Sam Ricketson has taught, researched, published and practised in the area of intellectual property law since the late 1970's. His interests are both at the national and international levels, with other interests in legal history, the history of science and technology and public and private international law. Prior to his retirement in April 2019, he was a professor in the Melbourne Law School and prior to this at Monash University, and he also practised part-time at the Victorian Bar until mid-2015. He Is a Fellow of the Academy of the Social Sciences in Australia and of the Australian Academy of Law, and is now Emeritus Professor of Law at the Melbourne Law School.
Jane C. Ginsburg, is the Morton L. Janklow Professor of Literary and Artistic Property Law at Columbia University School of Law, and Faculty Director of its Kernochan Center for Law, Media and the Arts. She teaches copyright law, international copyright law, trademarks law, legal methods, and statutory interpretation, and is an author of casebooks in all five subjects, as well as of many books, articles and book chapters on domestic and international copyright and trademark law.
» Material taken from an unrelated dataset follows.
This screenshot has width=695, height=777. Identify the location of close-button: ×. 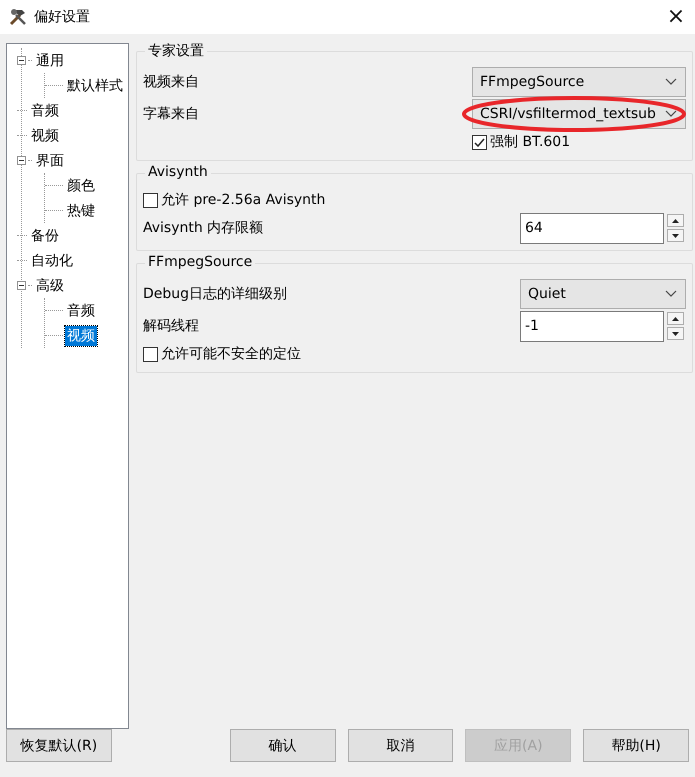
(676, 17).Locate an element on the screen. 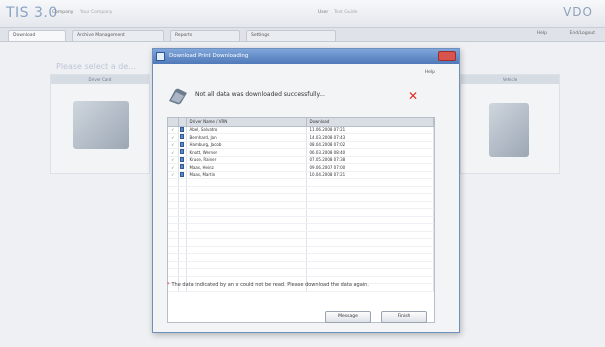 This screenshot has height=347, width=605. close-icon is located at coordinates (447, 56).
She is a Corresponding Fellow of the British Academy, a Member of the American Philosophical Society and of the American Academy of Arts and Sciences, and an Honorary Fellow of Emmanuel College, University of Cambridge.
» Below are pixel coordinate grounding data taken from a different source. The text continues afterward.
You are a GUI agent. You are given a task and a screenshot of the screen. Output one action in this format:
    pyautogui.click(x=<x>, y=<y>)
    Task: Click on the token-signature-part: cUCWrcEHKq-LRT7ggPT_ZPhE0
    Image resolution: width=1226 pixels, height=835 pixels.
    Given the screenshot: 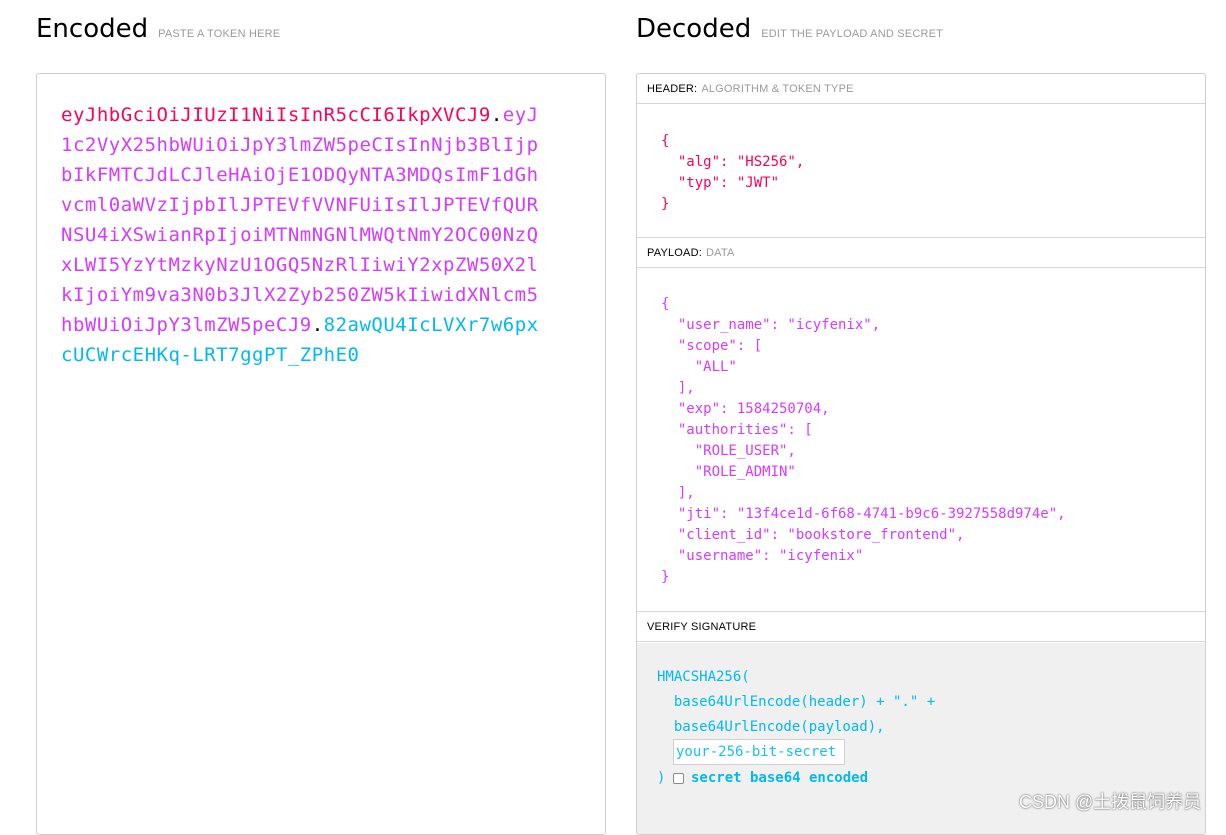 What is the action you would take?
    pyautogui.click(x=210, y=355)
This comprehensive volume examines the international framework concerned with the protection of copyright and neighbouring rights. The focal point of this commentary is the Berne Convention for the Protection of Literary and Artistic Works 1886, which was last revised in 1971, but the treatment extends beyond to the related conventions that have grown out of, or are based on, Berne. These include; the WIPO Copyright Treaty 1996, the Rome Convention for the Protection of Phonogram Producers, Performers and Broadcasting Organizations 1961, the WIPO Performances and Phonograms Treaty 1996, and the 1994 Trade-Related Intellectual Property Rights Agreement (TRIPS Agreement) (an annexed agreement to the World Trade Organization). This edition also extends to conventions introduced since the publication of the previous edition, such as the Beijing Treaty on the Protection of Audiovisual Performances 2012, and the Marrakesh Treaty to Facilitate Access for Blind and Visually Impaired Readers 2013.
The analysis in the commentary is thematic and grounded in the history and development of each of the treaties considered. While its primary focus is upon the way in which the obligations contained in these public law instruments are to be interpretated and applied in domestic law, it also addresses in some detail the private international law aspects of the protection of works and neighbouring rights.
This new edition considers a number of developing areas, such as continuing work within the WIPO Standing Committee on Copyright and Related Rights on the matter of exceptions, limitations and the development of a new treaty on broadcasters, emerging discussions at both national and international levels about the matter of formalities, the beginnings of a movement in favour of broader protection of resale royalty rights, and more.